■ EXERCISE DIRECTIONS ■
Please reproduce all of the entries below word for word, without changing anything.

■ EXTRACTED INFORMATION ■
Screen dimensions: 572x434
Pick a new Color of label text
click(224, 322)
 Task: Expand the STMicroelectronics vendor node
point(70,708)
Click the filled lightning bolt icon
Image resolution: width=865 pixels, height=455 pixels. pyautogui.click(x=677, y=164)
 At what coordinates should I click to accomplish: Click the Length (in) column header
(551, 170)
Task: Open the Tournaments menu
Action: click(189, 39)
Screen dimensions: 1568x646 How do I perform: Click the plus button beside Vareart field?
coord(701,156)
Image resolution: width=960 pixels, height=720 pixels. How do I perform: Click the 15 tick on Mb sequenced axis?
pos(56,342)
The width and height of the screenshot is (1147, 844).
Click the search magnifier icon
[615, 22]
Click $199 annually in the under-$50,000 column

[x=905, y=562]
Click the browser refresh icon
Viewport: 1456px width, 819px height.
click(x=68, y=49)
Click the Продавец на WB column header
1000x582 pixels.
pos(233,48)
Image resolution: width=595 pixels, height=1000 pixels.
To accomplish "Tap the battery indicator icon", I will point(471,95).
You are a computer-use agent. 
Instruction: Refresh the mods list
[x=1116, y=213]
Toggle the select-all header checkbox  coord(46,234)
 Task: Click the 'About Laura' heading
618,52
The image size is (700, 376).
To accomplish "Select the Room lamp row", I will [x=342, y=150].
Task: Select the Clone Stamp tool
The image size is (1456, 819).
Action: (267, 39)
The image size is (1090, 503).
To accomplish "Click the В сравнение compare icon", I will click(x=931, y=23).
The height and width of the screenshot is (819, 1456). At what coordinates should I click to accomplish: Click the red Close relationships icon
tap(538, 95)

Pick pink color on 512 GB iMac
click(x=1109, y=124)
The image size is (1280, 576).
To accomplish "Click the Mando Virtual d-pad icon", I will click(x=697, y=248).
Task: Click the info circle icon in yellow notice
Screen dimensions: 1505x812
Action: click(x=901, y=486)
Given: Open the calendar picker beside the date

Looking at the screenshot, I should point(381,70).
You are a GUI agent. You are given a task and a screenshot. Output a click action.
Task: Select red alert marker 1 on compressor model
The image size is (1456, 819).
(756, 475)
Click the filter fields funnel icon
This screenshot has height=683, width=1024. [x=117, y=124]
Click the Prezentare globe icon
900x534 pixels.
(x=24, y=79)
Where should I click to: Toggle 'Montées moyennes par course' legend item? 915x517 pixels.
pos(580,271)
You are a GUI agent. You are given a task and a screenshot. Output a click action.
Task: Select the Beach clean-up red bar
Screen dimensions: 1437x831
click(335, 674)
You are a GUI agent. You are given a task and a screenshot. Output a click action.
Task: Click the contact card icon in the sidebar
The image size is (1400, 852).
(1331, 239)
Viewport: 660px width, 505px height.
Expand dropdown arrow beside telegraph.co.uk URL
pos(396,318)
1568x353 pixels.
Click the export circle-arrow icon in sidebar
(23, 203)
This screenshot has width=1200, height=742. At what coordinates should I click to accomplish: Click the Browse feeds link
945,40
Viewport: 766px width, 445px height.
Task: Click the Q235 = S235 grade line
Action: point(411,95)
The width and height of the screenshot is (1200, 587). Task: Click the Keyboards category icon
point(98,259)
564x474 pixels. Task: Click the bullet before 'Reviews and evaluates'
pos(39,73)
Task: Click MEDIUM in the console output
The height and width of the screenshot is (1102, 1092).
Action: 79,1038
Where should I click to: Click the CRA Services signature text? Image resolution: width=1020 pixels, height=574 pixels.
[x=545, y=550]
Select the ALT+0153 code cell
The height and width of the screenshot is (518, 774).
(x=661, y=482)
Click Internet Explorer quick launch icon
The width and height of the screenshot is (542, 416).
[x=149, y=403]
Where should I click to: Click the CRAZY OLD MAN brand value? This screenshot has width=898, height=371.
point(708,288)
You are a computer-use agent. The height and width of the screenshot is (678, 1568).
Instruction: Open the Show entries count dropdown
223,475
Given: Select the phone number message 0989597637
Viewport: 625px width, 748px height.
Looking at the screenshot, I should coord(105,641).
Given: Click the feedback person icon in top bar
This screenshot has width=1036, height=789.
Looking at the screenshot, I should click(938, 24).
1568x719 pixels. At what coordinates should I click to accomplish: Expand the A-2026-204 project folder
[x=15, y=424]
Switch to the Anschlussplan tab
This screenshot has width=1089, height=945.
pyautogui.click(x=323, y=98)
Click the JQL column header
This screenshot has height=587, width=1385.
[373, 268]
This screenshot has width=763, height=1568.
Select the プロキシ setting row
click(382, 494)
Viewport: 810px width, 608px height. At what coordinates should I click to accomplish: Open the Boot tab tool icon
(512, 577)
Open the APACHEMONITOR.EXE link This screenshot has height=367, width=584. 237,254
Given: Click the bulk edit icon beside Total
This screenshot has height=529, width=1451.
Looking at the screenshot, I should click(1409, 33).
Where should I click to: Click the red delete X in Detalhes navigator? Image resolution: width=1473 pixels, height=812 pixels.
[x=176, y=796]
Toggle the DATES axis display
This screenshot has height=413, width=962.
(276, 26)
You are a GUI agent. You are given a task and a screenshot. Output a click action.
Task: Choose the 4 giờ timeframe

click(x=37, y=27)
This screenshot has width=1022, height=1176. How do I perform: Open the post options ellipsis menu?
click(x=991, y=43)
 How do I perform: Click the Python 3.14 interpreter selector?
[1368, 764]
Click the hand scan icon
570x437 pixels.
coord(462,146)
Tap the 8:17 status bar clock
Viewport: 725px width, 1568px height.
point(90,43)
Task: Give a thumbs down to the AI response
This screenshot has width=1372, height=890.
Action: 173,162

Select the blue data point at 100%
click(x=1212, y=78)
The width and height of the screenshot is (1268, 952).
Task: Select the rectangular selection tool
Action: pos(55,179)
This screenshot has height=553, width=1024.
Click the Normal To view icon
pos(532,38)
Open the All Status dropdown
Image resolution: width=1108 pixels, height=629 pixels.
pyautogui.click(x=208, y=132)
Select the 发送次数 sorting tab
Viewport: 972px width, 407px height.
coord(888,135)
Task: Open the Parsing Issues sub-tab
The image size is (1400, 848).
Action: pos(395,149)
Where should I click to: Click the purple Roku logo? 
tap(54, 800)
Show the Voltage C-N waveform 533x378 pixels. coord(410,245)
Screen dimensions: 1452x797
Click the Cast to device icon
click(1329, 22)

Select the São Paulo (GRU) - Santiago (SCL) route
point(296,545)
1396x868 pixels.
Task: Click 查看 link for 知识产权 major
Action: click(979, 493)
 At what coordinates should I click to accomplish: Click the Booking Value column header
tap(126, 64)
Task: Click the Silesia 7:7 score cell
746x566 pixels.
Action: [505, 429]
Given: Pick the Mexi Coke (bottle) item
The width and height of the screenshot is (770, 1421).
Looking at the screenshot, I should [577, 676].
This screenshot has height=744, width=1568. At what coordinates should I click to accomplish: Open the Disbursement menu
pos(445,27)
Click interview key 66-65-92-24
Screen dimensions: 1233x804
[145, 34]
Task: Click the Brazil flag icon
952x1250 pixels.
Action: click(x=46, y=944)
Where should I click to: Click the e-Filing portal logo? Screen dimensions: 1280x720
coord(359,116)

■ REPLY TO THE TASK ■
Screen dimensions: 572x434
Pick a new Color of label text
click(224, 322)
 Task: Expand the STMicroelectronics vendor node
point(70,708)
Click the filled lightning bolt icon
Image resolution: width=865 pixels, height=455 pixels. pyautogui.click(x=677, y=164)
 At what coordinates should I click to accomplish: Click the Length (in) column header
(551, 170)
Task: Open the Tournaments menu
Action: click(189, 39)
Screen dimensions: 1568x646 How do I perform: Click the plus button beside Vareart field?
coord(701,156)
Image resolution: width=960 pixels, height=720 pixels. How do I perform: Click the 15 tick on Mb sequenced axis?
pos(56,342)
The width and height of the screenshot is (1147, 844).
Click the search magnifier icon
[615, 22]
Click $199 annually in the under-$50,000 column

[x=905, y=562]
Click the browser refresh icon
Viewport: 1456px width, 819px height.
click(x=68, y=49)
Click the Продавец на WB column header
1000x582 pixels.
pos(233,48)
Image resolution: width=595 pixels, height=1000 pixels.
To accomplish "Tap the battery indicator icon", I will point(471,95).
You are a computer-use agent. 
Instruction: Refresh the mods list
[x=1116, y=213]
Toggle the select-all header checkbox  coord(46,234)
 Task: Click the 'About Laura' heading
618,52
The image size is (700, 376).
To accomplish "Select the Room lamp row", I will [x=342, y=150].
Task: Select the Clone Stamp tool
The image size is (1456, 819).
Action: (267, 39)
The image size is (1090, 503).
To accomplish "Click the В сравнение compare icon", I will click(x=931, y=23).
The height and width of the screenshot is (819, 1456). At what coordinates should I click to accomplish: Click the red Close relationships icon
tap(538, 95)

Pick pink color on 512 GB iMac
click(x=1109, y=124)
The image size is (1280, 576).
To accomplish "Click the Mando Virtual d-pad icon", I will click(x=697, y=248).
Task: Click the info circle icon in yellow notice
Screen dimensions: 1505x812
Action: click(x=901, y=486)
Given: Open the calendar picker beside the date

Looking at the screenshot, I should point(381,70).
You are a GUI agent. You are given a task and a screenshot. Output a click action.
Task: Select red alert marker 1 on compressor model
The image size is (1456, 819).
(756, 475)
Click the filter fields funnel icon
This screenshot has height=683, width=1024. [x=117, y=124]
Click the Prezentare globe icon
900x534 pixels.
(x=24, y=79)
Where should I click to: Toggle 'Montées moyennes par course' legend item? 915x517 pixels.
pos(580,271)
You are a GUI agent. You are given a task and a screenshot. Output a click action.
Task: Select the Beach clean-up red bar
Screen dimensions: 1437x831
click(335, 674)
You are a GUI agent. You are given a task and a screenshot. Output a click action.
Task: Click the contact card icon in the sidebar
The image size is (1400, 852).
(1331, 239)
Viewport: 660px width, 505px height.
Expand dropdown arrow beside telegraph.co.uk URL
pos(396,318)
1568x353 pixels.
Click the export circle-arrow icon in sidebar
(23, 203)
This screenshot has width=1200, height=742. At what coordinates should I click to accomplish: Click the Browse feeds link
945,40
Viewport: 766px width, 445px height.
Task: Click the Q235 = S235 grade line
Action: point(411,95)
The width and height of the screenshot is (1200, 587). Task: Click the Keyboards category icon
point(98,259)
564x474 pixels. Task: Click the bullet before 'Reviews and evaluates'
pos(39,73)
Task: Click MEDIUM in the console output
The height and width of the screenshot is (1102, 1092).
Action: 79,1038
Where should I click to: Click the CRA Services signature text? Image resolution: width=1020 pixels, height=574 pixels.
[x=545, y=550]
Select the ALT+0153 code cell
The height and width of the screenshot is (518, 774).
(x=661, y=482)
Click Internet Explorer quick launch icon
The width and height of the screenshot is (542, 416).
[x=149, y=403]
Where should I click to: Click the CRAZY OLD MAN brand value? This screenshot has width=898, height=371.
point(708,288)
You are a computer-use agent. The height and width of the screenshot is (678, 1568).
Instruction: Open the Show entries count dropdown
223,475
Given: Select the phone number message 0989597637
Viewport: 625px width, 748px height.
Looking at the screenshot, I should coord(105,641).
Given: Click the feedback person icon in top bar
This screenshot has width=1036, height=789.
Looking at the screenshot, I should click(938, 24).
1568x719 pixels. At what coordinates should I click to accomplish: Expand the A-2026-204 project folder
[x=15, y=424]
Switch to the Anschlussplan tab
This screenshot has width=1089, height=945.
pyautogui.click(x=323, y=98)
Click the JQL column header
This screenshot has height=587, width=1385.
[373, 268]
This screenshot has width=763, height=1568.
Select the プロキシ setting row
click(382, 494)
Viewport: 810px width, 608px height. At what coordinates should I click to accomplish: Open the Boot tab tool icon
(512, 577)
Open the APACHEMONITOR.EXE link This screenshot has height=367, width=584. 237,254
Given: Click the bulk edit icon beside Total
This screenshot has height=529, width=1451.
Looking at the screenshot, I should click(1409, 33).
Where should I click to: Click the red delete X in Detalhes navigator? Image resolution: width=1473 pixels, height=812 pixels.
[x=176, y=796]
Toggle the DATES axis display
This screenshot has height=413, width=962.
(276, 26)
You are a GUI agent. You are given a task and a screenshot. Output a click action.
Task: Choose the 4 giờ timeframe

click(x=37, y=27)
This screenshot has width=1022, height=1176. How do I perform: Open the post options ellipsis menu?
click(x=991, y=43)
 How do I perform: Click the Python 3.14 interpreter selector?
[1368, 764]
Click the hand scan icon
570x437 pixels.
coord(462,146)
Tap the 8:17 status bar clock
Viewport: 725px width, 1568px height.
point(90,43)
Task: Give a thumbs down to the AI response
This screenshot has width=1372, height=890.
Action: 173,162

Select the blue data point at 100%
click(x=1212, y=78)
The width and height of the screenshot is (1268, 952).
Task: Select the rectangular selection tool
Action: pos(55,179)
This screenshot has height=553, width=1024.
Click the Normal To view icon
pos(532,38)
Open the All Status dropdown
Image resolution: width=1108 pixels, height=629 pixels.
pyautogui.click(x=208, y=132)
Select the 发送次数 sorting tab
Viewport: 972px width, 407px height.
coord(888,135)
Task: Open the Parsing Issues sub-tab
The image size is (1400, 848).
Action: pos(395,149)
Where should I click to: Click the purple Roku logo? 
tap(54, 800)
Show the Voltage C-N waveform 533x378 pixels. coord(410,245)
Screen dimensions: 1452x797
Click the Cast to device icon
click(1329, 22)

Select the São Paulo (GRU) - Santiago (SCL) route
point(296,545)
1396x868 pixels.
Task: Click 查看 link for 知识产权 major
Action: click(979, 493)
 At what coordinates should I click to accomplish: Click the Booking Value column header
tap(126, 64)
Task: Click the Silesia 7:7 score cell
746x566 pixels.
Action: [505, 429]
Given: Pick the Mexi Coke (bottle) item
The width and height of the screenshot is (770, 1421).
Looking at the screenshot, I should [577, 676].
This screenshot has height=744, width=1568. At what coordinates should I click to accomplish: Open the Disbursement menu
pos(445,27)
Click interview key 66-65-92-24
Screen dimensions: 1233x804
[145, 34]
Task: Click the Brazil flag icon
952x1250 pixels.
Action: click(x=46, y=944)
Where should I click to: Click the e-Filing portal logo? Screen dimensions: 1280x720
coord(359,116)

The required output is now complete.